What you are asked to do: Line by line, output the material without altering anything.
━━━━━━━━━━━━━━━━━━━━
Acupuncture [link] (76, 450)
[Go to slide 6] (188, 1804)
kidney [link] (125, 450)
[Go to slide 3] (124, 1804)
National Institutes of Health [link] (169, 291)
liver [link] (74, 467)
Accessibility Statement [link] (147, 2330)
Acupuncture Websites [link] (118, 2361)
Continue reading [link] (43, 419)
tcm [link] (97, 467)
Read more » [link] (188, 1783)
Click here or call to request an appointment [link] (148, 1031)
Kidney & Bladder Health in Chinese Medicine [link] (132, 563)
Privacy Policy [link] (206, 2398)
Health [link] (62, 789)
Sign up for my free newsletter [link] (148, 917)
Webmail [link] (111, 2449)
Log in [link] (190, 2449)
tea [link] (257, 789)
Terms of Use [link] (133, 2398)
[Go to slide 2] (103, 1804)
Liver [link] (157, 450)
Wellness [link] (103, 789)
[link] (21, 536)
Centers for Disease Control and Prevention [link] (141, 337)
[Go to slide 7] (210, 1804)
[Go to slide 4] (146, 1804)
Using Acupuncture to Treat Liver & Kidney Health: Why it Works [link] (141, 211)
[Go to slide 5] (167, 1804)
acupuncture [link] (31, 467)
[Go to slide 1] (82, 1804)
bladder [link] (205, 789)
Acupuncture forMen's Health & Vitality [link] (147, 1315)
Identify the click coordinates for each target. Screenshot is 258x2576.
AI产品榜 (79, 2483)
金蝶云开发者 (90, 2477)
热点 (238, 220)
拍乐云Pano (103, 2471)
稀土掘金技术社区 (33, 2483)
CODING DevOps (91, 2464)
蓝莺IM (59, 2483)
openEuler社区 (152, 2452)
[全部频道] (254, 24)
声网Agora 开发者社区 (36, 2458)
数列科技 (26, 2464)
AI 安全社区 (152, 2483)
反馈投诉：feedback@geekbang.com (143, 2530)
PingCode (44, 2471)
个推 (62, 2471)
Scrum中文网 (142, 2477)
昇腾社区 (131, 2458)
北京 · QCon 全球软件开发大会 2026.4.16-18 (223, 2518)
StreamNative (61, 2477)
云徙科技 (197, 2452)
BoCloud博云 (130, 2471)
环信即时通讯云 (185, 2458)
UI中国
━━━━━━━━━━━━━━━━━━━━
Answer area:
Acupuncture [link] (76, 450)
[Go to slide 6] (188, 1804)
kidney [link] (125, 450)
[Go to slide 3] (124, 1804)
National Institutes of Health [link] (169, 291)
liver [link] (74, 467)
Accessibility Statement [link] (147, 2330)
Acupuncture Websites [link] (118, 2361)
Continue reading [link] (43, 419)
tcm [link] (97, 467)
Read more » [link] (188, 1783)
Click here or call to request an appointment [link] (148, 1031)
Kidney & Bladder Health in Chinese Medicine [link] (132, 563)
Privacy Policy [link] (206, 2398)
Health [link] (62, 789)
Sign up for my free newsletter [link] (148, 917)
Webmail [link] (111, 2449)
Log in [link] (190, 2449)
tea [link] (257, 789)
Terms of Use [link] (133, 2398)
[Go to slide 2] (103, 1804)
Liver [link] (157, 450)
Wellness [link] (103, 789)
[link] (21, 536)
Centers for Disease Control and Prevention [link] (141, 337)
[Go to slide 7] (210, 1804)
[Go to slide 4] (146, 1804)
Using Acupuncture to Treat Liver & Kidney Health: Why it Works [link] (141, 211)
[Go to slide 5] (167, 1804)
acupuncture [link] (31, 467)
[Go to slide 1] (82, 1804)
bladder [link] (205, 789)
Acupuncture forMen's Health & Vitality [link] (147, 1315)
Identify the click coordinates for each target. Screenshot is 258x2576.
AI产品榜 (79, 2483)
金蝶云开发者 (90, 2477)
热点 (238, 220)
拍乐云Pano (103, 2471)
稀土掘金技术社区 (33, 2483)
CODING DevOps (91, 2464)
蓝莺IM (59, 2483)
openEuler社区 (152, 2452)
[全部频道] (254, 24)
声网Agora 开发者社区 (36, 2458)
数列科技 (26, 2464)
AI 安全社区 (152, 2483)
反馈投诉：feedback@geekbang.com (143, 2530)
PingCode (44, 2471)
个推 (62, 2471)
Scrum中文网 (142, 2477)
昇腾社区 (131, 2458)
北京 · QCon 全球软件开发大会 2026.4.16-18 (223, 2518)
StreamNative (61, 2477)
云徙科技 (197, 2452)
BoCloud博云 (130, 2471)
环信即时通讯云 (185, 2458)
UI中国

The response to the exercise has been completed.